Best Parameters :  {'alpha': 0.1, 'l1_ratio': 0.1}
Best Score      :  0.7495060404967996


In [55]:


elasticregr = ElasticNet(alpha=10**-1, l1_ratio=0.1) 
elasticregr.fit(X_train, y_train)

# We are making predictions here
y_preds_train = elasticregr.predict(X_train)
y_preds_test = elasticregr.predict(X_test)

print("R-squared of the model in training set is: {}".format(elasticregr.score(X_train, y_train)))
print("-----Test set statistics-----")
print("R-squared of the model in test set is: {}".format(elasticregr.score(X_test, y_test)))
print("Mean absolute error of the prediction is: {}".format(mean_absolute_error(y_test, y_preds_test)))
print("Mean squared error of the prediction is: {}".format(mse(y_test, y_preds_test)))
print("Root mean squared error of the prediction is: {}".format(rmse(y_test, y_preds_test)))
print("Mean absolute percentage error of the prediction is: {}".format(np.mean(np.abs((y_test - y_preds_test) / y_test)) * 100))

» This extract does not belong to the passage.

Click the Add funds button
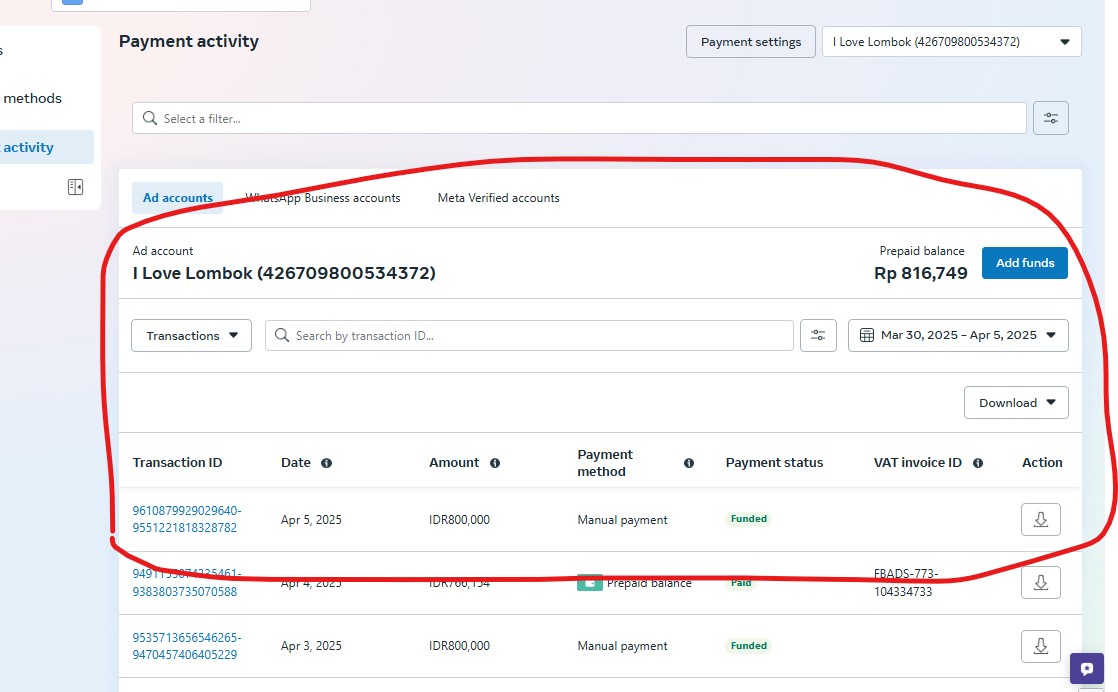1024,263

R-squared of the model in training set is: 0.8041936195398951
-----Test set statistics-----
R-squared of the model in test set is: 0.8335297800806335
Mean absolute error of the prediction is: 22109.293998673034
Mean squared error of the prediction is: 1214562545.0612333
Root mean squared error of the prediction is: 34850.57452985866
Mean absolute percentage error of the prediction is: 12.251148849200465


R-squared of test with Ridge is highest but difference between train,test r-squared with Lineer regression is lowest. All of performance statics in test is lowest with Ridge model so Ridge model is best.